I had problems in the am because I just installed a new winch/strap and the new strap clip is bigger than my old one and the safety chain hook barely fit. I didn't have any problems in the afternoon fitting that safety chain in because as I was winching the boat the last few inches onto the trailer I heard a pop. "Huh that's odd". I didn't think of anything until I put the safety chain and saw one side of the bow eye had broken off. You know what that means? It means if you were running rollers instead of bunks or going up steep inclines with a wet trailer there could be a chance your boat could end up on the road if you didn't have other safety ties on it.

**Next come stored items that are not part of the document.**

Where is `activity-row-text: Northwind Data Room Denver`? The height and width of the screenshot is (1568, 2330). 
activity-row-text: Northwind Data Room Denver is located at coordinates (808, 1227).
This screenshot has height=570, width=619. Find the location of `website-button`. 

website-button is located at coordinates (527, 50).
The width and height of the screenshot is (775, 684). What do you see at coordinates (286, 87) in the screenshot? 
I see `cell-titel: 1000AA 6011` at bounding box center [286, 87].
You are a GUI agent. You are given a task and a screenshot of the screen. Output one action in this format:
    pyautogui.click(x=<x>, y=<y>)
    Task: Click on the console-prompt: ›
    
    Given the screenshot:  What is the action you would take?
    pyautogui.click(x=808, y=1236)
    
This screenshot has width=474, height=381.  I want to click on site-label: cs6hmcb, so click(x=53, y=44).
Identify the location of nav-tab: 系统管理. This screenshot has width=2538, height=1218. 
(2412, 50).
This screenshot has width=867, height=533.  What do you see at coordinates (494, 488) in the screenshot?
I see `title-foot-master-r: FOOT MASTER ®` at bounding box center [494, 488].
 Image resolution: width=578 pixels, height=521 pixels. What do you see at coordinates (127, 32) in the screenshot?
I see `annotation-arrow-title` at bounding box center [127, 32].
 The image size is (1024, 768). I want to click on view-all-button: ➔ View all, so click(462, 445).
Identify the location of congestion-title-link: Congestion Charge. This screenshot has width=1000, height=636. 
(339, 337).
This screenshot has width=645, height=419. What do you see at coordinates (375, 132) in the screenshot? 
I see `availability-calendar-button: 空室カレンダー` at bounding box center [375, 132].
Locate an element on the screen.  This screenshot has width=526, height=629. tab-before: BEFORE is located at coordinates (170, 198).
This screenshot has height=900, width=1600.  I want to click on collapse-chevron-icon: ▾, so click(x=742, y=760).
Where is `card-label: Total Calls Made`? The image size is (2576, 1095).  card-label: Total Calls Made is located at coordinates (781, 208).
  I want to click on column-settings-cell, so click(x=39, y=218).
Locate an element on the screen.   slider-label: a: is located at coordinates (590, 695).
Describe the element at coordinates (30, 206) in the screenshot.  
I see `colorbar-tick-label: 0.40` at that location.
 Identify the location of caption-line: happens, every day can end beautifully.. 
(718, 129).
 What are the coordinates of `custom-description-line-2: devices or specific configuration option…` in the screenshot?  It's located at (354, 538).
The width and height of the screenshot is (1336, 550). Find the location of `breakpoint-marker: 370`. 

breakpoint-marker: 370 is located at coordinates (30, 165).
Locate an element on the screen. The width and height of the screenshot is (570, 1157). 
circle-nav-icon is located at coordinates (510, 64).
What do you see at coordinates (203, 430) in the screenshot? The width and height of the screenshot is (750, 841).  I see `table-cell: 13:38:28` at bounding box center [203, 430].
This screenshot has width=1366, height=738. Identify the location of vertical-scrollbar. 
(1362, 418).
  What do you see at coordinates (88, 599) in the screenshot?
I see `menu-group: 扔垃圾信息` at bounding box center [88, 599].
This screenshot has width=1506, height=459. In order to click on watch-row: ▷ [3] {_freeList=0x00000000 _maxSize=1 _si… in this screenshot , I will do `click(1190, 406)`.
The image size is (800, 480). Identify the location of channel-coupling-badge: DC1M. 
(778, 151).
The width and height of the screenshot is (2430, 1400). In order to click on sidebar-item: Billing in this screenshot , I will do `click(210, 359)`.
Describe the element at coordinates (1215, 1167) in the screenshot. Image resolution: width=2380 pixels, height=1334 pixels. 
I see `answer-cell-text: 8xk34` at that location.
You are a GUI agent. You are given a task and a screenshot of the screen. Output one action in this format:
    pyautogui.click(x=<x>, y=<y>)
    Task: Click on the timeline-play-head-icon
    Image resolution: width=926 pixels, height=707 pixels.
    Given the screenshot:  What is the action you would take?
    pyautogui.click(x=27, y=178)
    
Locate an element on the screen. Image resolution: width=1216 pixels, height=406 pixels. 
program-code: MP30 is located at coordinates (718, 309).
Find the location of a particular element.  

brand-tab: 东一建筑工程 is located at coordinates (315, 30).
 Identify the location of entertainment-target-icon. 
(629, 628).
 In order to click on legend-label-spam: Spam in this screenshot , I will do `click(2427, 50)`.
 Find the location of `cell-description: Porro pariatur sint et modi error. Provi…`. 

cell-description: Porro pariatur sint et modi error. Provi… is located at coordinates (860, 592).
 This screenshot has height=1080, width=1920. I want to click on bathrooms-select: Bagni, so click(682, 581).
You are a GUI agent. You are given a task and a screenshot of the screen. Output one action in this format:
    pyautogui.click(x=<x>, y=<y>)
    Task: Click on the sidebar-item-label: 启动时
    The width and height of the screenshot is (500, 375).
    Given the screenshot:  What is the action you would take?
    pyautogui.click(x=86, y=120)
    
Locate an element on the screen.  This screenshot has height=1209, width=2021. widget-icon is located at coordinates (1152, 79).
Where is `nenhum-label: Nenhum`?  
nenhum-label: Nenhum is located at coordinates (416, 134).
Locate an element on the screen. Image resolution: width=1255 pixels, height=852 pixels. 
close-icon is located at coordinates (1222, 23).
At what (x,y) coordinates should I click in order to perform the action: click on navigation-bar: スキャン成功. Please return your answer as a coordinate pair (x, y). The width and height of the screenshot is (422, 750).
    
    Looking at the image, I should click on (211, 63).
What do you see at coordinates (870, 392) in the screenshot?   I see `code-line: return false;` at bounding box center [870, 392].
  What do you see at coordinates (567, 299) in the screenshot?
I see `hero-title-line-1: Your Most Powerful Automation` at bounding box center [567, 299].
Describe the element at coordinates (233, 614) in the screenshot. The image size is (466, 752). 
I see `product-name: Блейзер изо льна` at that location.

I still had the rear ties holding the back on, and figured the 2000 or so lbs would keep the boat on the carpeted bunks but to be on the safe side I drove in the slow lane and avoided the bridges where the incline is steep. In fact I avoided ALL the areas that have any incline on the way home and man was I paranoid, I watched that boat every few seconds. I made it home no problem and the boat didn't move an inch thank goodness although the bow eye seemed to bend a bit more.
I removed the two bolts holding it in (one was broken of course) and removed the eye and carefully measured everything with my calipers. It took me a while to find the exact size I needed, you need to know the gap between the bolts, the thread size, and diameter of the bolts. Amazon should be delivering the new one shortly.
I researched a bit on installing it, if the area where yours breaks off is rotten, you need to file out all the crap in there while inspecting it to make sure any water did not damage that area. If the wood/foam/glass is bad it's best to remove it, then cut out an area and install a piece of metal plate into the area, reglass it and then redrill the spot for your new bow eye. In my case the area was fairly clean, I'm drying it out (the santa ana winds in my area is helping) and I am going to remove any dirt etc and seal the inside with some west systems resin just in case. When I install the new bow eye I will also use 5200 to seal the washer plates and bolts to keep a water tight connection and clean up the excess with acetone. I did that when I installed the extra boat cleats on the boat.
I'm attaching pix of the broken bow eye, the new one cost a whopping 12$. Easy fix, I'll sleep better before my next trip.